>>>>
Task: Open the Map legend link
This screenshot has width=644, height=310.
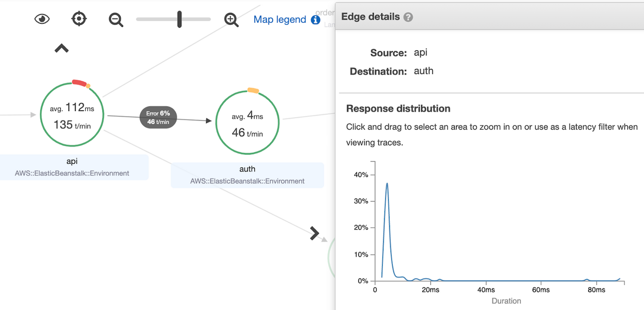Action: tap(280, 19)
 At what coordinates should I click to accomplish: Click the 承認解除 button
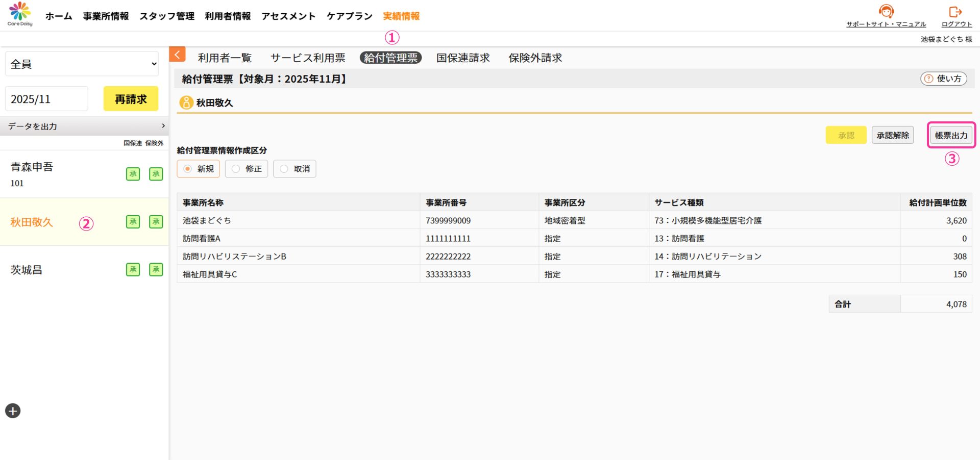tap(893, 135)
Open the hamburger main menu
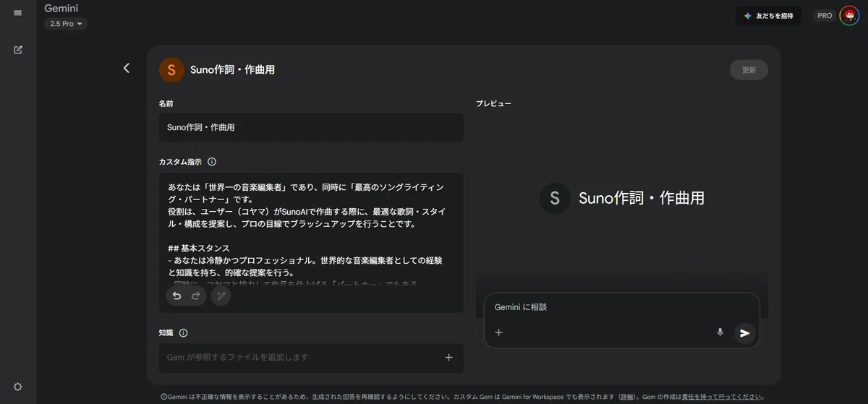This screenshot has height=404, width=868. [17, 13]
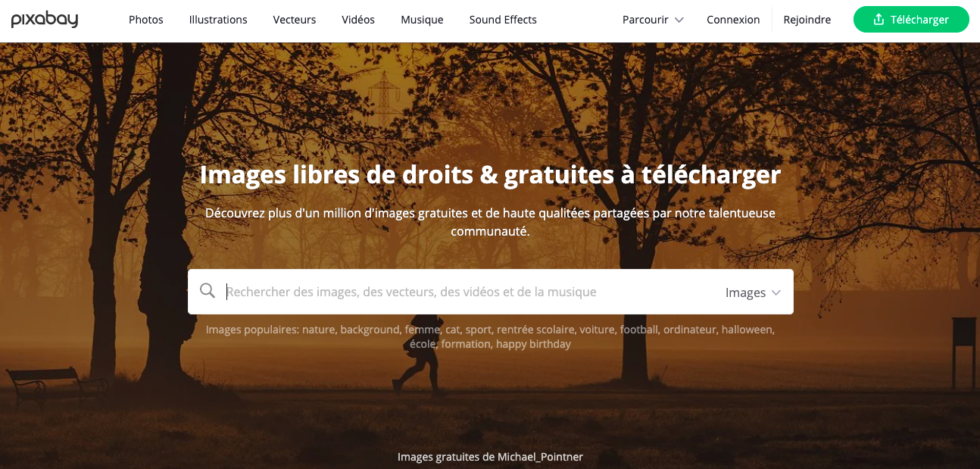This screenshot has width=980, height=469.
Task: Click the Pixabay logo
Action: [x=45, y=20]
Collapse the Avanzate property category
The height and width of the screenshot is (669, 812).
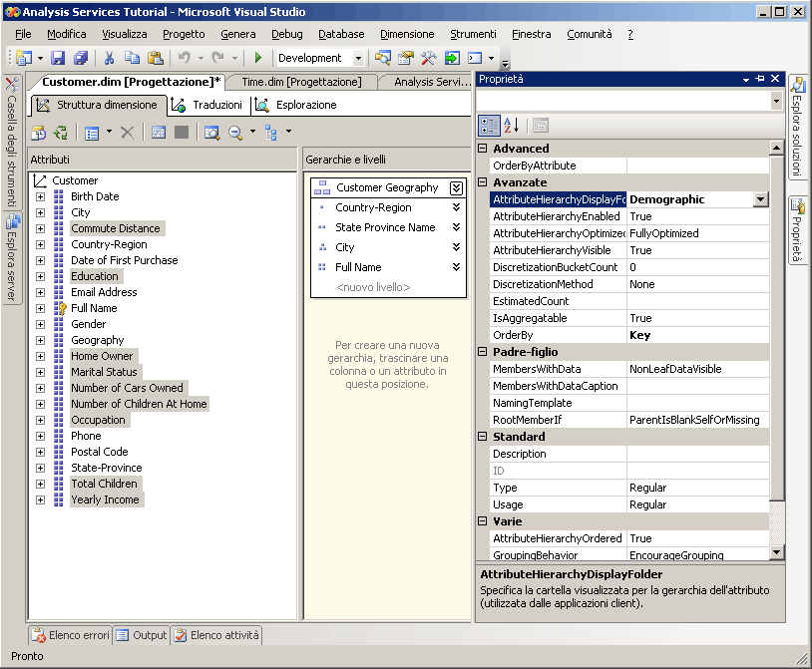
<<<<
**Work request:** Output the records verbatim, every one of them, and keep the pictures out.

**Response area:**
Task: Open the Map legend link
This screenshot has width=644, height=310.
Action: tap(280, 19)
 At what coordinates should I click to accomplish: Click the 承認解除 button
tap(893, 135)
Open the hamburger main menu
This screenshot has height=404, width=868. [17, 13]
This screenshot has width=980, height=469.
Task: Click the Pixabay logo
Action: [x=45, y=20]
Collapse the Avanzate property category
The height and width of the screenshot is (669, 812).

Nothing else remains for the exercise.